Nesse sentido, a utopia[9] é uma necessidade da luta proletária e a própria teoria além de expressão da realidade concreta é também consciência antecipadora, pois percebe no real sua negação, suas tendências, suas potencialidades e sua finalidade é a transformação social. A hegemonia proletária, que a hegemonia da “classe que traz o futuro em suas mãos” (MARX e ENGELS, 1988, p. 36), significa a vigência de um projeto alternativo de sociedade nos meios em que existe. A juventude, um dos setores mais atuantes e presentes no bloco revolucionário, se afastou do projeto utópico com a crise do bolchevismo e emergência da hegemonia pós-estruturalista, bem como intelectuais e outros setores da sociedade. Isso precisa ser revertido, bem como as deformações do projeto autogestionário (democratismo, economia solidária, etc.) devem ser combatidos.

Esses aspectos são fundamentais e por isso precisam ser recapitulados: a importância da solidez teórica (com sua ampliação quantitativa e qualitativa), a propaganda generalizada e divulgação da teoria, a existência de um projeto utópico e sua ampla circulação na sociedade. Sem dúvida, cada um destes elementos possuem diversas formas e elementos que precisariam ser aprofundados e detalhados, o que já foi esboçado e apresentado em diversas oportunidades, e que aqui cabe apenas destacar e colocar sua importância para a hegemonia proletária.

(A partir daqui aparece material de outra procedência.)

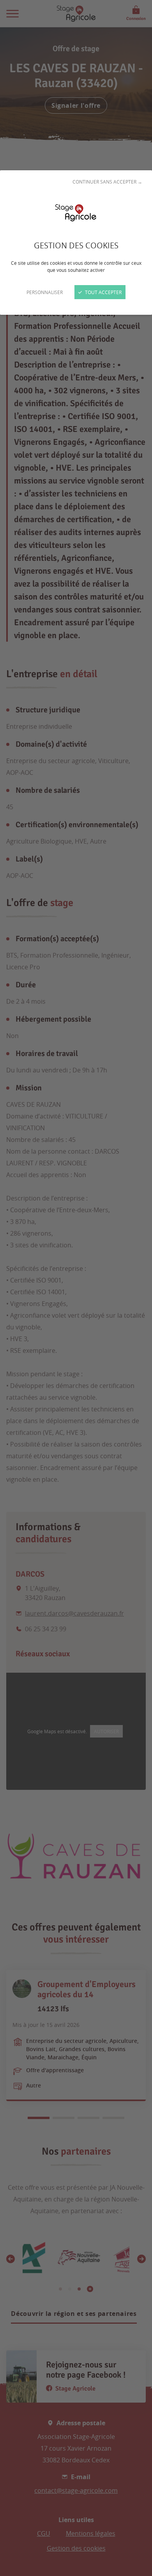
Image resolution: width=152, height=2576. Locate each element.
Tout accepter (103, 292)
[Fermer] (76, 1288)
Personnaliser (45, 292)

Nos momentos revolucionários, esse processo se amplia, tanto tendencialmente quanto concretamente. Mas para que já tenha uma base forte que contribua com a vitória do processo revolucionário, quanto mais enraizada na sociedade, quanto mais forte for o bloco revolucionário e mais coerente, organizado, consciente, ele for, mais a possibilidade de revolução proletária vitoriosa e libertação humana se torna próxima e concreta.

Regimes de Acumulação, Luta de Classes e Renovação Hegemônica

A hegemonia burguesa precisa sempre se renovar com as mutações dos regimes de acumulação. Denominamos esse processo como “renovação hegemônica”. A renovação hegemônica é formal e substancial, que são inseparáveis. O aspecto formal da renovação hegemônica pode ser entendida como renovação linguística, caracterizada pela formação de uma novilíngua (um novo léxico ligado às ideologias emergentes) e ressignificação de termos de uso anterior. Assim, emergem novos termos, como “globalização”, “subjetividade”, “pós-modernidade”, “multiculturalismo”, “gênero”, e, ao mesmo tempo, outros termos são mantidos mas sob novo significado, tal como “participação”, que tinha um caráter no período integracionista e ganha novo significado no período neoliberal ou “capitalismo” quando é inserido no interior de reformulações ideológicas como em “capitalismo cognitivo”. Essa renovação linguística, formal, apenas concretiza a renovação substancial, expressa no conteúdo novo que emerge. Assim, “globalização” é um termo novo que foi apresentado com fatalismo e determinismo, invertendo e naturalizando a realidade (VIANA, 2009; BOURDIEU e WACQUANT, 2013). Esse processo de renovação hegemônica tem o objetivo de justificar, legitimar, naturalizar, fortalecer e/ou impor o novo regime de acumulação e garantir a estabilidade do capitalismo.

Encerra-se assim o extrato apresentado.